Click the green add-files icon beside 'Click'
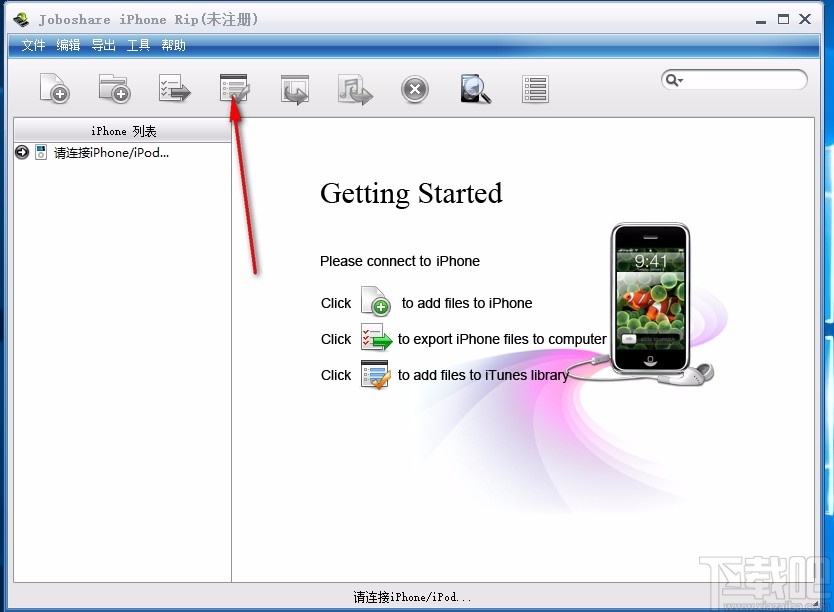Viewport: 834px width, 612px height. (375, 302)
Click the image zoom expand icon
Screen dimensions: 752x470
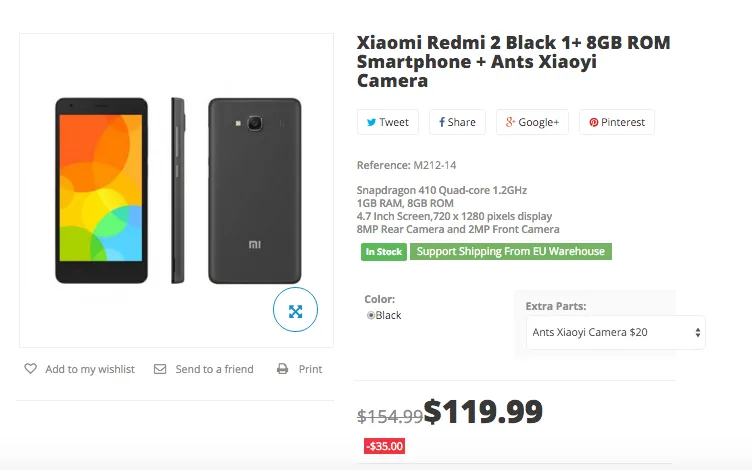(295, 312)

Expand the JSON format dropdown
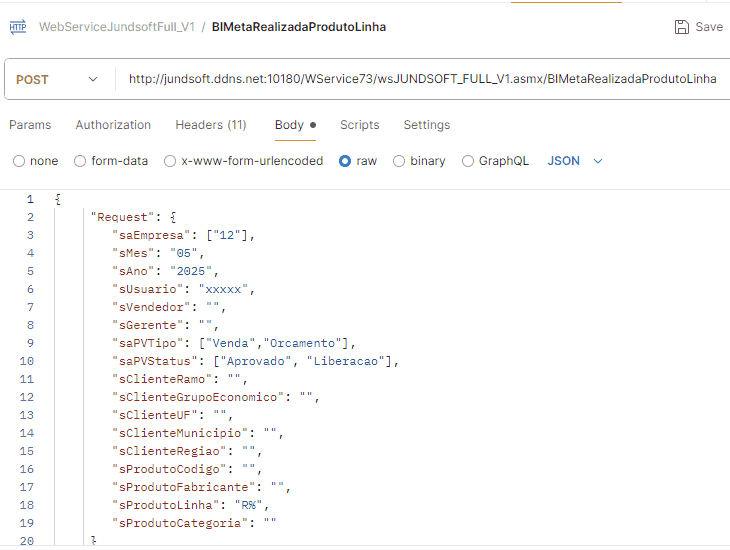coord(576,161)
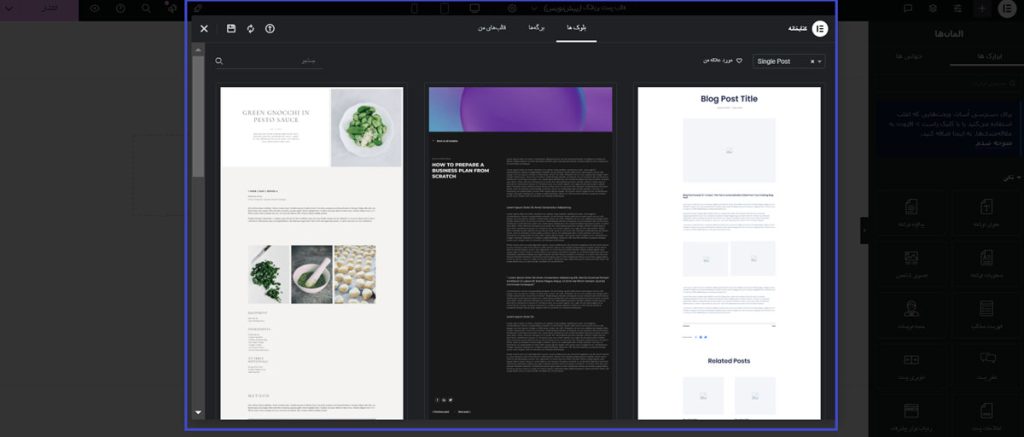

# Task statement
Word for word, retype the material above without its pictures.

# Solved exercise
Click the green add-files icon beside 'Click'
Viewport: 834px width, 612px height. (375, 302)
Click the image zoom expand icon
Screen dimensions: 752x470
(295, 312)

Expand the JSON format dropdown
coord(576,161)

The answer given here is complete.